Shownotes:
Meet Christopher: "I use he/him/his pronouns. I identify as a queer transracial adoptee. I was born in Ho Chi Minh City, Vietnam, formerly known as Saigon, Vietnam. I was adopted from Vietnam when I was about a year old. I grew up in Sacramento, California. I was adopted by a white family and raised in a predominantly white community."
"We don't walk around with like a sign over our heads that says 'I'm adopted'....The adoptee identity is an invisible identity."
Here's some of what we talked about:
- Developing his racial identity and his adoptee identity
- Finding language to understand and express his experience
- Why the word "transracial" is so important
- Proximity to whiteness as adoptees of color with white parents
- Questioning the idea of being Asian "enough" and finding a third space
- The intersection of his queer and adoptee identities
- Why adoptees have a unique position in understanding race and racism
- What kinship and family ties mean to adoptees
Annie's take-aways for adoptive parents:
- Language matters. I need to find the most empowering language I can, and switch whenever I find more empowering language.
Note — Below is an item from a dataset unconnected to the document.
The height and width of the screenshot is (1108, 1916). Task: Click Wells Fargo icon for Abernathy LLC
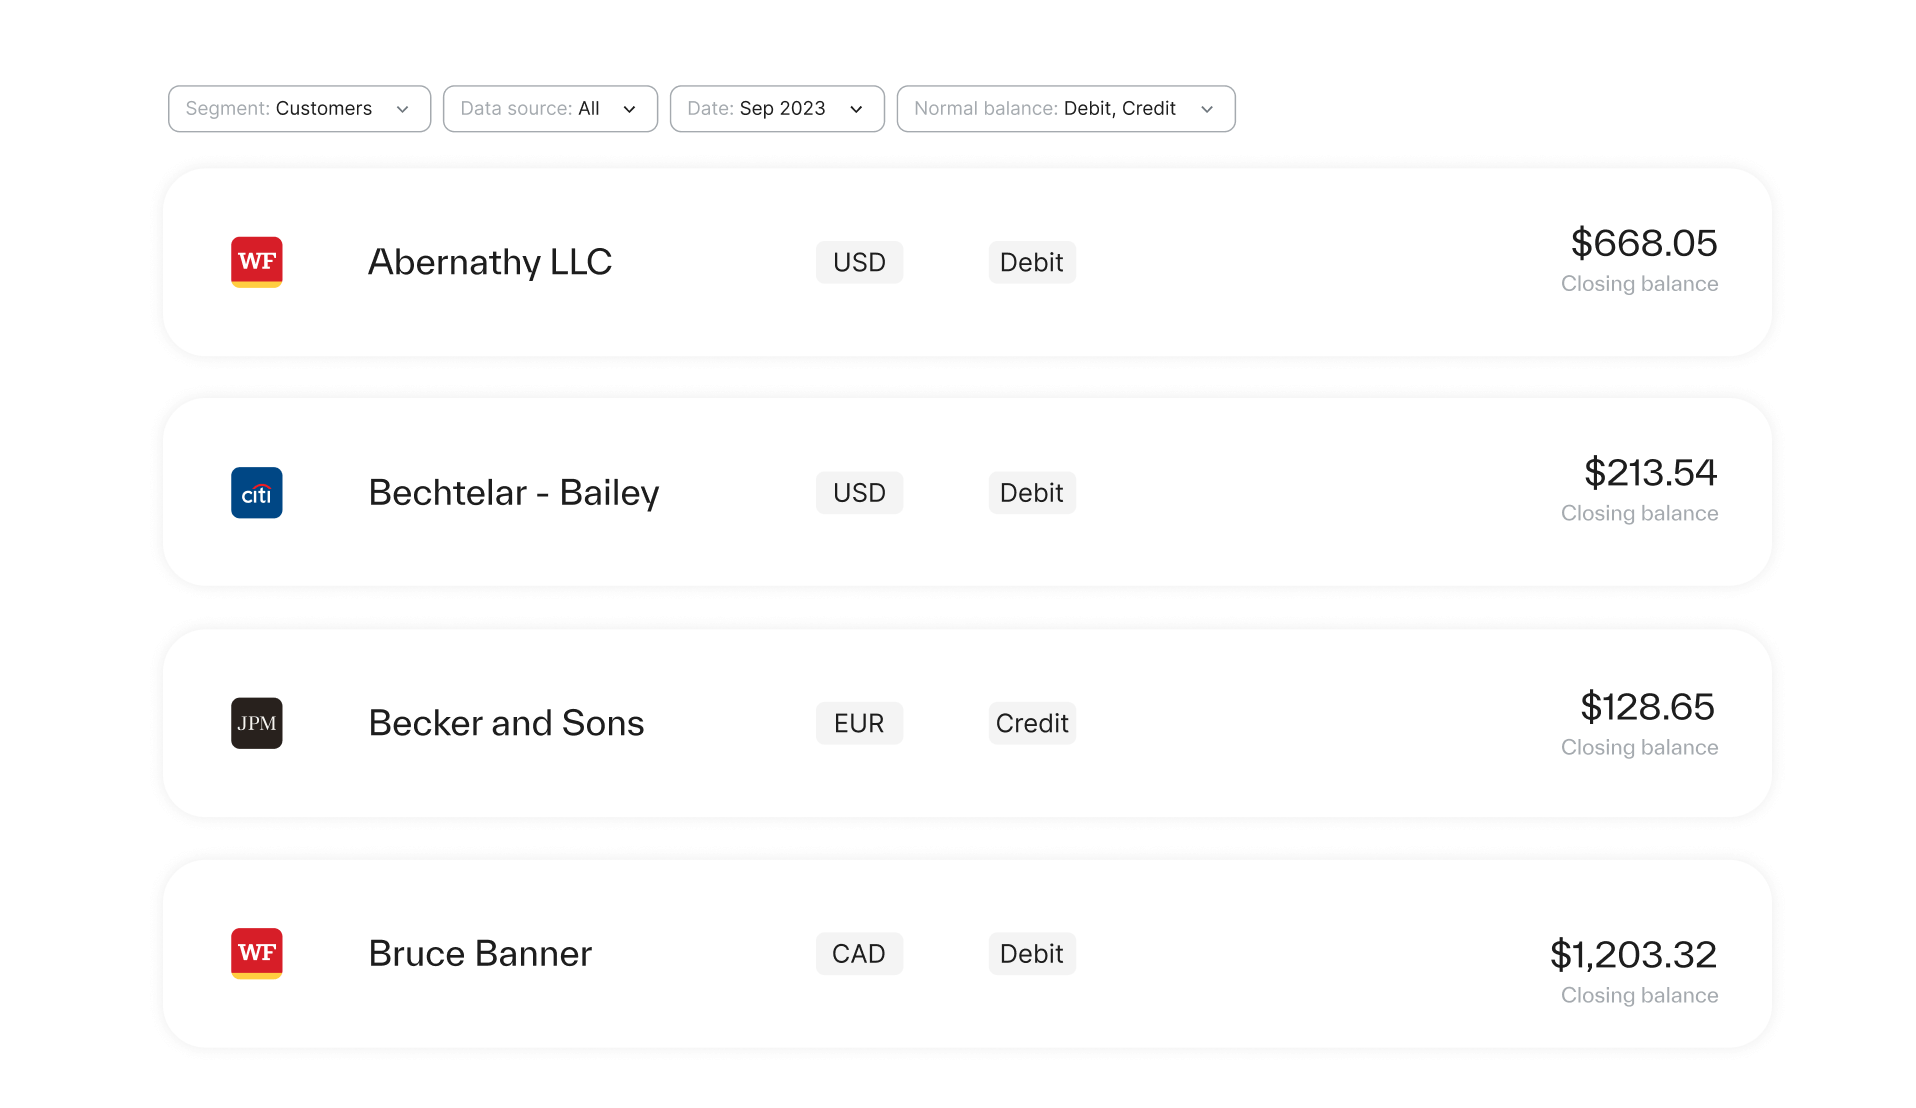coord(256,262)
- My kid has an important voice in the future of adoption and race and it's totally his to find and explore and express.
- Adoptees need the biggest seats at the table where adoption gets reimagined.
Katelyn's take-aways for adoptees:
- The concept of enoughness is so helpful. I will never be "asian enough" in the context of white supremacy. I am enough.
- If we are not listening to the voices of adoptees, we are just theorizing and we will fall short.
- Adoptees have the least power in the adoption constellation, and we must re-empower them.